Tip #4: Mobile Devices Help Make You More Accessible and Ready to Collaborate With Clients
Mobile capabilities make a firm more accessible. Clients can contact an adviser with questions or check out their latest investment results, wherever and whenever they choose. This increased accessibility brings a level of collaboration between clients and advisers that was not previously possible.
Mobile technologies now include client portals, document sharing, virtual meetings, and more—all based on a rapidly moving and collaborative model. Mobile capabilities are not replacing face-to-face meetings between advisers and clients. Rather, they support and reinforce these meetings, and become especially important when clients are based in geographically diverse locations or have limited time to meet.
Tip #5: Mobile Solutions Can Make Your Practice More Scalable
Increased accessibility and collaboration are essential to giving clients the on-demand, personalized experience they expect. With a mobile solution, an adviser can create hand-crafted, customized experiences for clients. For example, a client who’s standing in line waiting for a cup of coffee could use a mobile phone to get specific, detailed data on her portfolio, updated with the latest market results, presented in exactly the format she prefers—in seconds. This process can be replicated countless times for countless clients. This is one example of how advisers can deliver high-touch service to all clients without a lot of effort using mobile technology. Giving clients access to valuable information on their mobile devices allows advisers and their firms to better scale their businesses, while empowering clients with the types of experiences they have come to expect in other areas of their lives.
Advisers are putting mobile technology to use today by:
- Giving new clients a tablet during the onboarding process, along with instructions for logging into their new account and for communicating with their adviser.

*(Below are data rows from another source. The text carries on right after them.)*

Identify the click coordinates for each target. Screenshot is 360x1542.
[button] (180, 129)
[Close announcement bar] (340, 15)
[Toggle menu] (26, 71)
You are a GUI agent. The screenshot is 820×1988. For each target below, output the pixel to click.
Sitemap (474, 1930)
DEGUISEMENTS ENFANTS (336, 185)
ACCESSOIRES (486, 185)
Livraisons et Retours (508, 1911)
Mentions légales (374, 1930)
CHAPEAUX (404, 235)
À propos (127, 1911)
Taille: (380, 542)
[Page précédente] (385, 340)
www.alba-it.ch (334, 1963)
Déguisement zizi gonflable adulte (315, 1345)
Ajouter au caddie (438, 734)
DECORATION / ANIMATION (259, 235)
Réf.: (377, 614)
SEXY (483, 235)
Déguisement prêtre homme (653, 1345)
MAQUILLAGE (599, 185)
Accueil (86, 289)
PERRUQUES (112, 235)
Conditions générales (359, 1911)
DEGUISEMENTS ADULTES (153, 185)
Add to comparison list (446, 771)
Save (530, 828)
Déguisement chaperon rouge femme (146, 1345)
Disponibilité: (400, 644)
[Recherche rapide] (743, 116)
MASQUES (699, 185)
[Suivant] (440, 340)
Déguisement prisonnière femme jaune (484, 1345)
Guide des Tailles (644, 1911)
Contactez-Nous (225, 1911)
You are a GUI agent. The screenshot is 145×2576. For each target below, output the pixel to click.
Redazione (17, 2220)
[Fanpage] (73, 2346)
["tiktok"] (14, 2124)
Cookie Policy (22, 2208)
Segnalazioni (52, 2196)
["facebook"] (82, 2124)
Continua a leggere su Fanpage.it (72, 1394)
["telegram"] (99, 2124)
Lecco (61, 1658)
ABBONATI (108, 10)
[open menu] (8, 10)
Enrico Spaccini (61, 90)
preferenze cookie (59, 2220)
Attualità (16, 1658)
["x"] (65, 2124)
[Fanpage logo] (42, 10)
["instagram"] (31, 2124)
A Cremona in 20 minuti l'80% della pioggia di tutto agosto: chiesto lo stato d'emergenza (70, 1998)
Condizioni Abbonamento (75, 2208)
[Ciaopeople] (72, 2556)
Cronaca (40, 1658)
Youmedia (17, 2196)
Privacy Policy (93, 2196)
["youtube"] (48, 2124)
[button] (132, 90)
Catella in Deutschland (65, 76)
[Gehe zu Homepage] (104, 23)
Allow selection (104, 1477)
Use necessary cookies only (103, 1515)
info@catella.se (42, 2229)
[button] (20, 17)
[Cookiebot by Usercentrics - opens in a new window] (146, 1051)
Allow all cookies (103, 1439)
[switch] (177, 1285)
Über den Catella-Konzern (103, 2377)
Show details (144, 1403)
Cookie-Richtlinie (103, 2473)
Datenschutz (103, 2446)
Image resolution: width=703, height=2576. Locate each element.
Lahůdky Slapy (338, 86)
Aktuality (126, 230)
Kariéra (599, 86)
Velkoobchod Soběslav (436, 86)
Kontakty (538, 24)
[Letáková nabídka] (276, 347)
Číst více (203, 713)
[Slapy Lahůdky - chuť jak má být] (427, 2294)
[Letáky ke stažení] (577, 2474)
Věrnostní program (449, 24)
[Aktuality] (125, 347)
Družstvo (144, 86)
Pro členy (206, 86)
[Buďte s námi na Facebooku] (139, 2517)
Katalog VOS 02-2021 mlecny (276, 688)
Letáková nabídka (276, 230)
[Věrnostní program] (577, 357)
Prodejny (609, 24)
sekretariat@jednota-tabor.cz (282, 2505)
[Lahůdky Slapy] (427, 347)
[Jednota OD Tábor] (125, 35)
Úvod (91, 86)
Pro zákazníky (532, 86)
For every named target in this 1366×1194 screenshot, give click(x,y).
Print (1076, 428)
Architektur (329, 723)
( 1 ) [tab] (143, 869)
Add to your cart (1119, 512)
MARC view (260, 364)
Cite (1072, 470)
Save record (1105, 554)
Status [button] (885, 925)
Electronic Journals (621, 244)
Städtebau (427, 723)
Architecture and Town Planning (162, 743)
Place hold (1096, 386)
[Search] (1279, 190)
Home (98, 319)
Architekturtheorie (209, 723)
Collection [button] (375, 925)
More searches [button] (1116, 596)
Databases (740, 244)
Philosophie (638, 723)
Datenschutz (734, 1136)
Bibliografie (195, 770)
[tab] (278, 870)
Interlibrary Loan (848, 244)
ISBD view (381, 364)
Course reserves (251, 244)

- Holding meetings by connecting two tablets—one used by the adviser and one by the client—to give the client a presentation.
- Using Apple TV to project materials from an iPad® to a TV in the office.
- Replacing printed binders with a much richer, interactive experience, such as integrating video with quarterly presentations—telling a story in a way that’s more personal than through written commentary.
- Focusing on their digital presence, such as participating in social media, to help investors find them.
- Using video chat to host virtual meetings.